[[ Supplied text open ]]

To be clear, in real-world usage, that advantage won’t mean much to most people right now. We loaded up dozens of Google Chrome tabs, apps, picture-in-picture videos, and games in our review of each phone, and neither skipped a frame in delivering all of that content. Where you are going to see more of a difference is in longevity. 

The iPhone 13 Pro Max has so much performance headroom that it could be three years before we see it stressed by any app or game. The Galaxy S21 Ultra will hit that mark much sooner. If you switch phones every two years, this isn’t as much of a factor, but if you keep your phone for the long haul, it’s worth considering.

iPhone 13 Pro Max

(Image credit: Future)

On the Geekbench 5 overall performance test, the iPhone 13 Pro Max achieved an almost unbelievable score of 4,549. The Galaxy S21 Ultra, one of the top-performing Android phones this year, managed a 3,440. Our graphics-focused testing shows where Apple is even further ahead; in the Wild Life Unlimited 3DMark test, the iPhone 13 Pro Max managed 68 frames per second, literally doubling the 34 frames per second of the Galaxy S21 Ultra.

The Adobe Premiere Rush video editing test is a real-world example of Apple’s performance advantage; the iPhone 13 Pro Max finished rendering and exporting a 4K video to 1080p in just 25.1 seconds. The same task took the Galaxy S21 Ultra 1 minute and 3 seconds. As both phones are ideal options for content creators, that kind of time savings from the iPhone 13 Pro Max could be compelling.

While both phones offer excellent performance, this performance round isn’t close: the iPhone 13 Pro Max is the clear winner.

[[ Supplied text closed ]]

● Directive 1:
Translate this sentence from the phone comparison into Spanish: "The Galaxy S21 Ultra will hit that mark much sooner."
● Directive 2:
List every performance test the phone comparison names.
The material after this point is separate from the phone comparison.

[[ Dataset extract open ]]

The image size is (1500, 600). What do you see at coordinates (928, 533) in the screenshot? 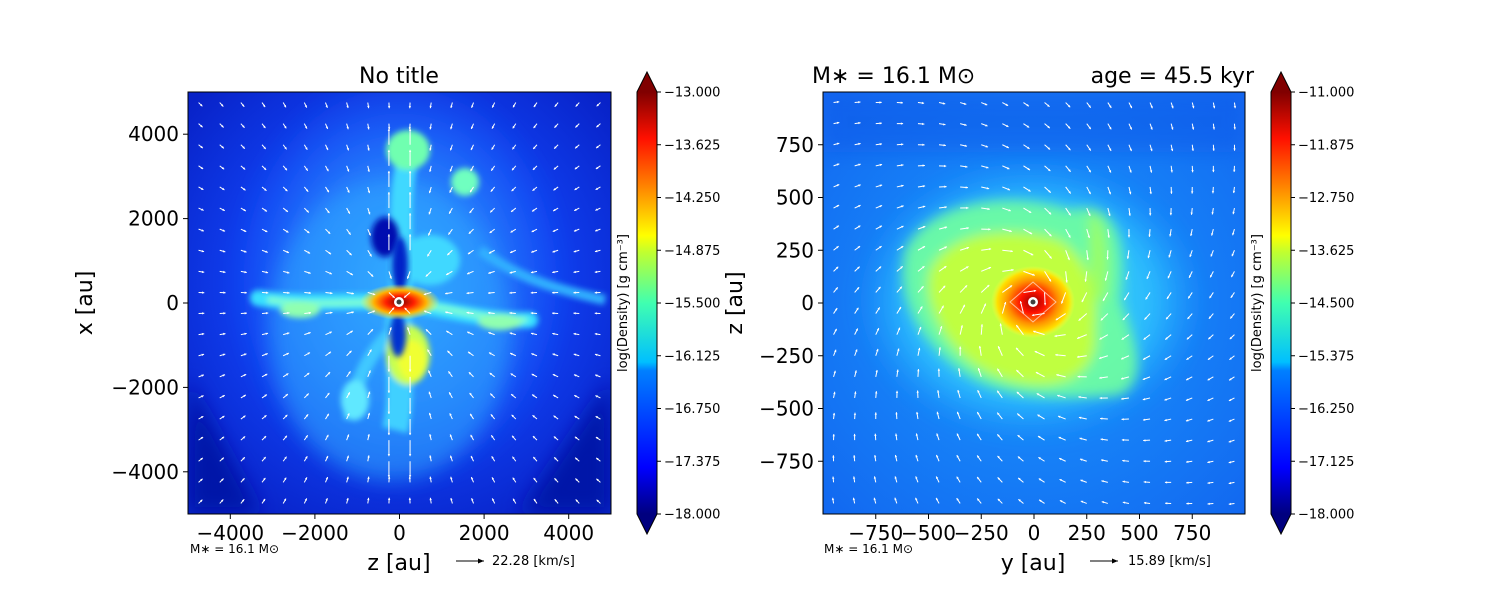
I see `right-xtick-label: −500` at bounding box center [928, 533].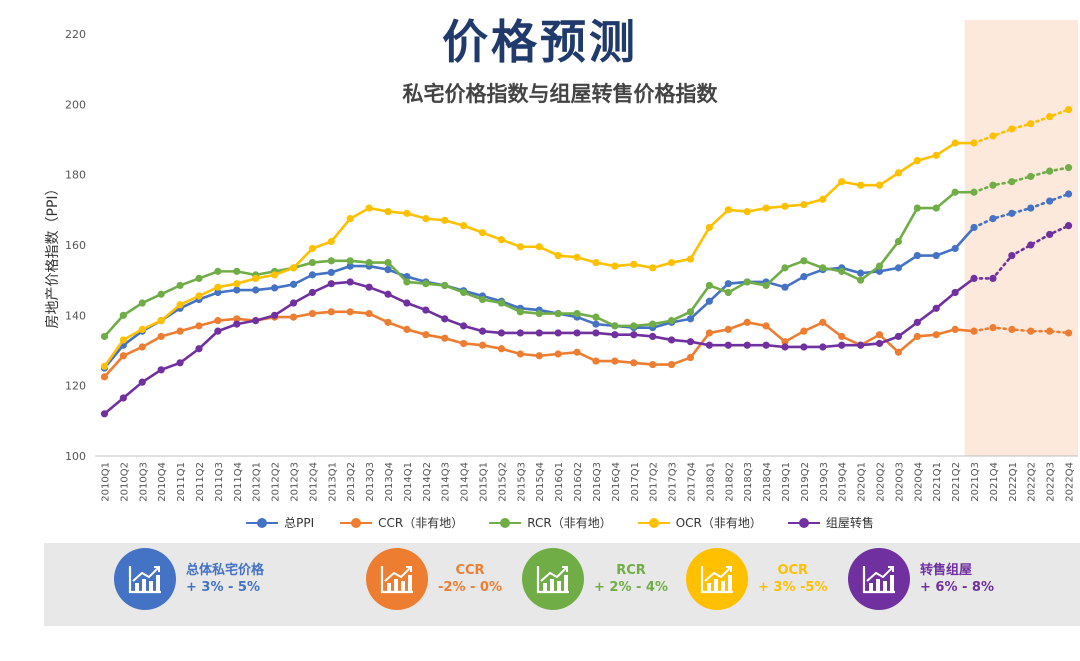 The image size is (1080, 661). I want to click on x-tick-label: 2021Q3, so click(976, 482).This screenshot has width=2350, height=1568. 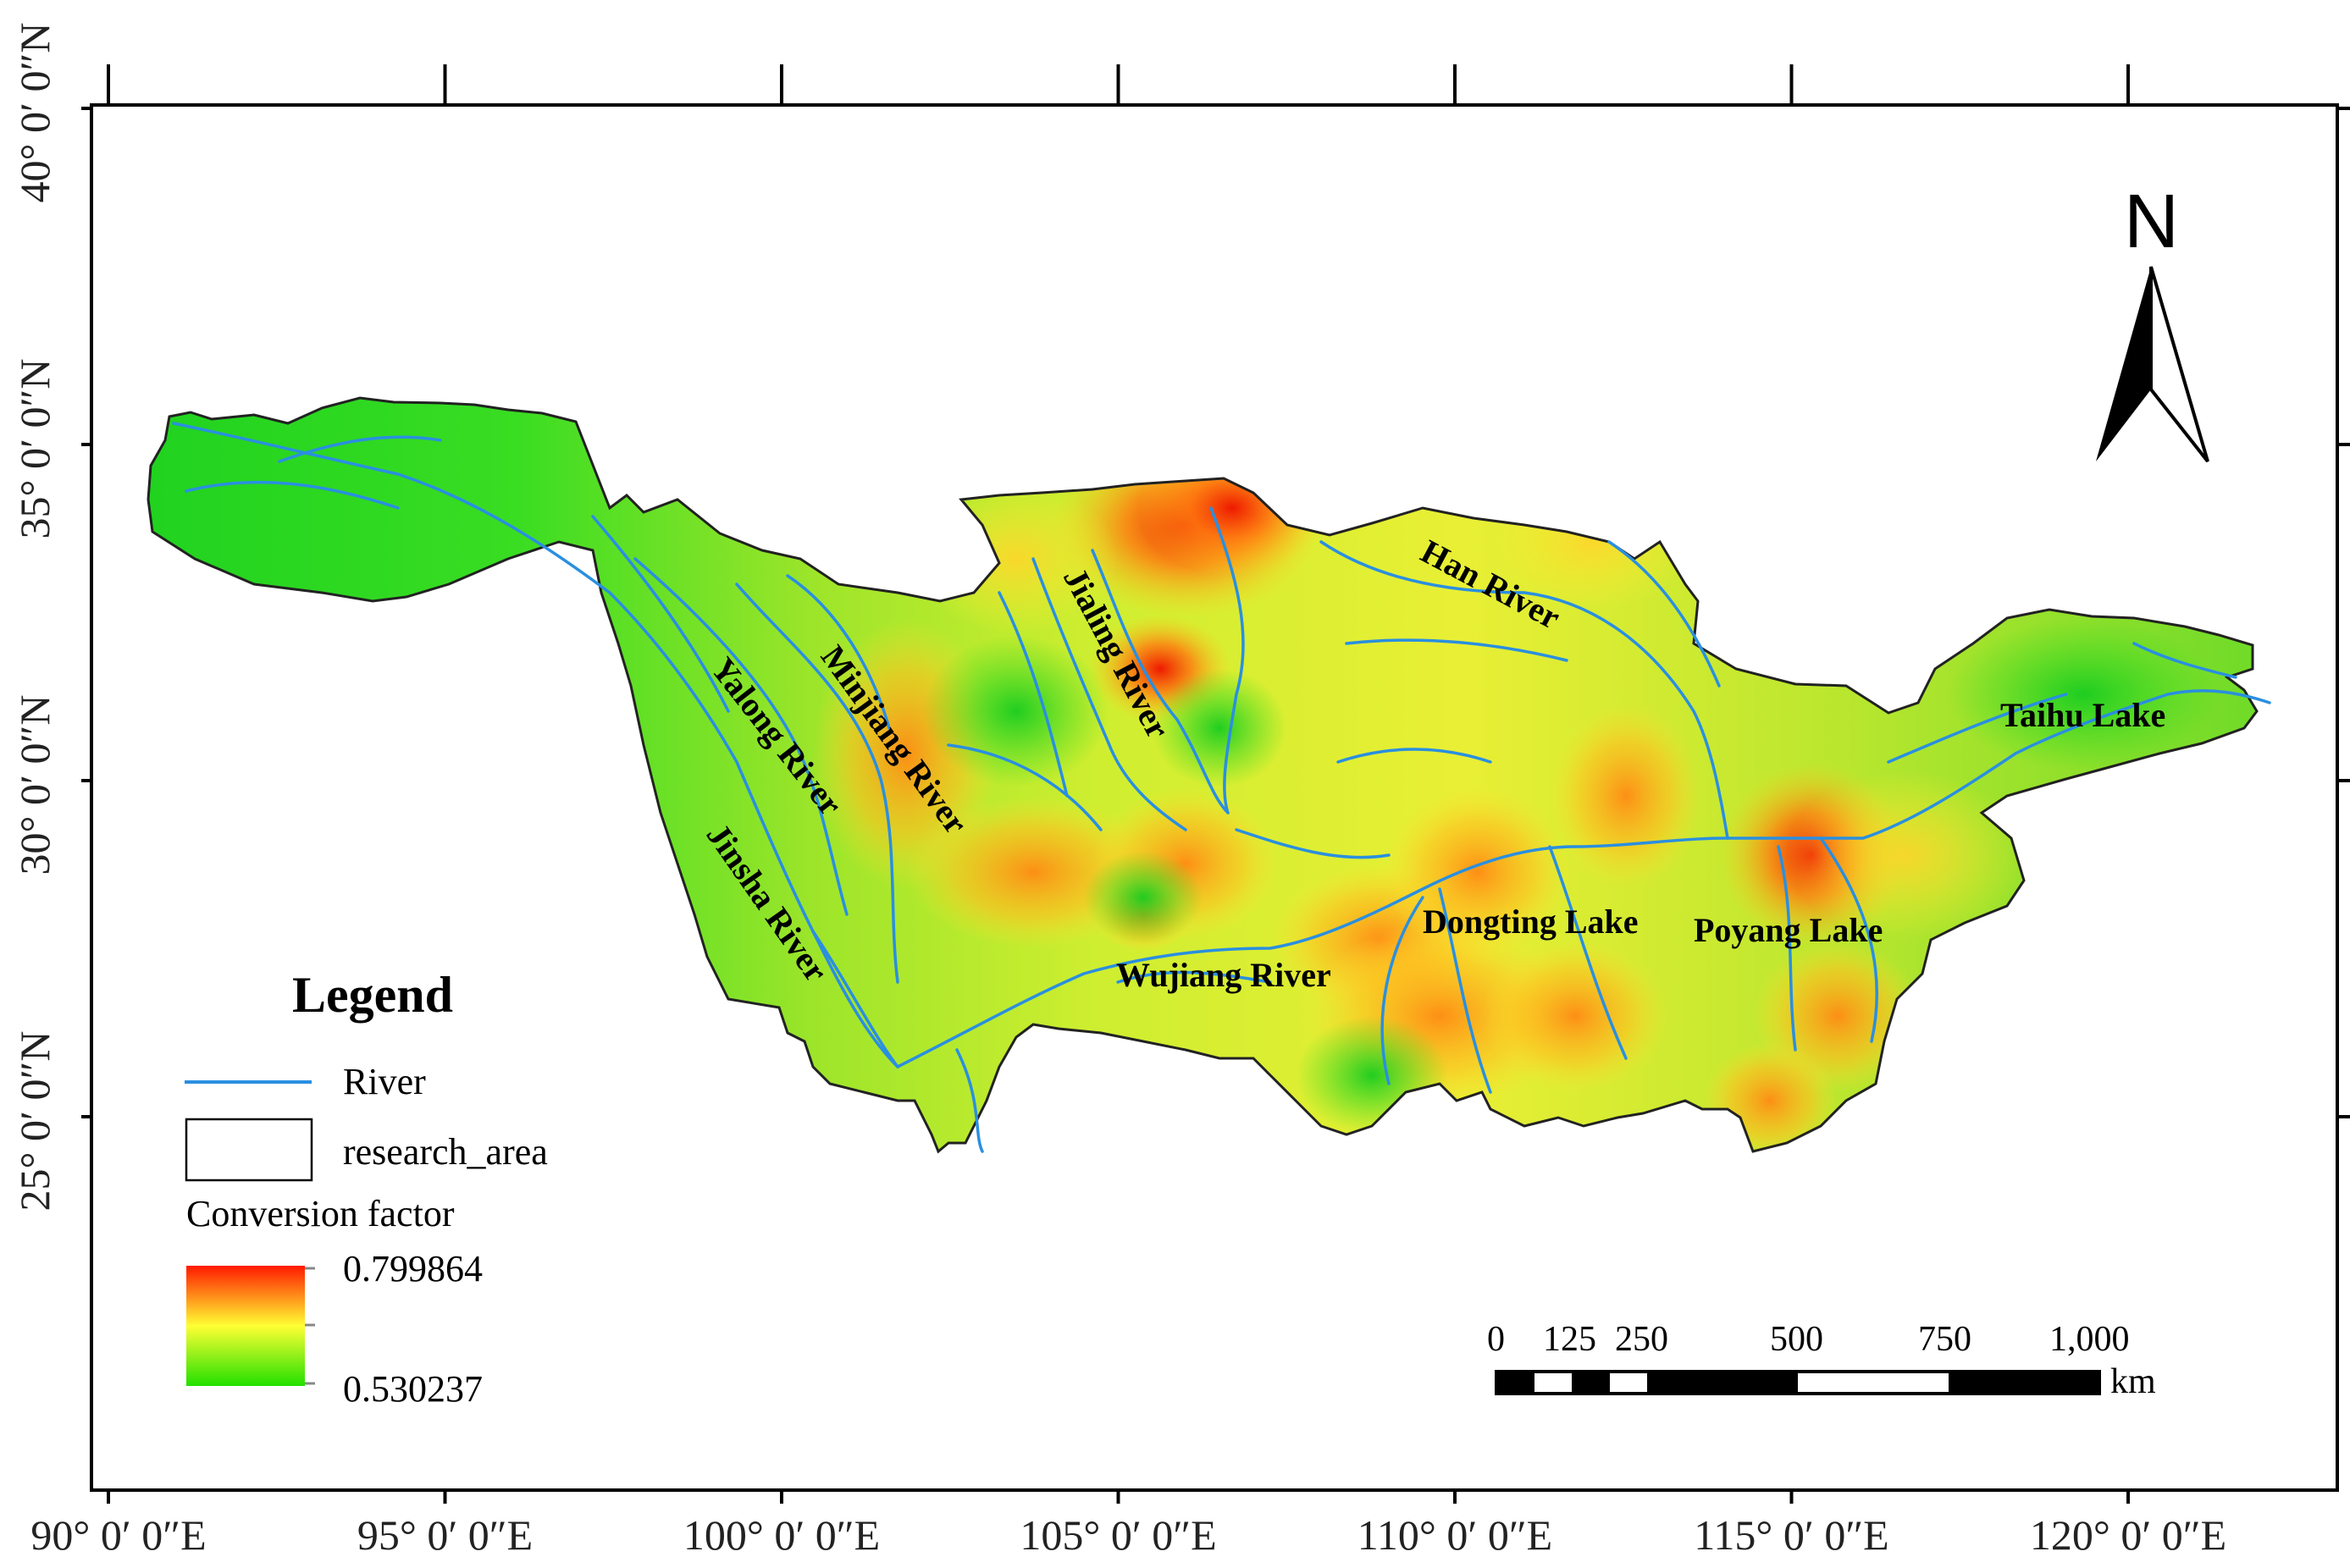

[[ Dataset extract closed ]]

● Exercise solution 1:
El Galaxy S21 Ultra alcanzará ese punto mucho antes.

● Exercise solution 2:
- Geekbench 5 overall performance test
- Wild Life Unlimited 3DMark test
- Adobe Premiere Rush video editing test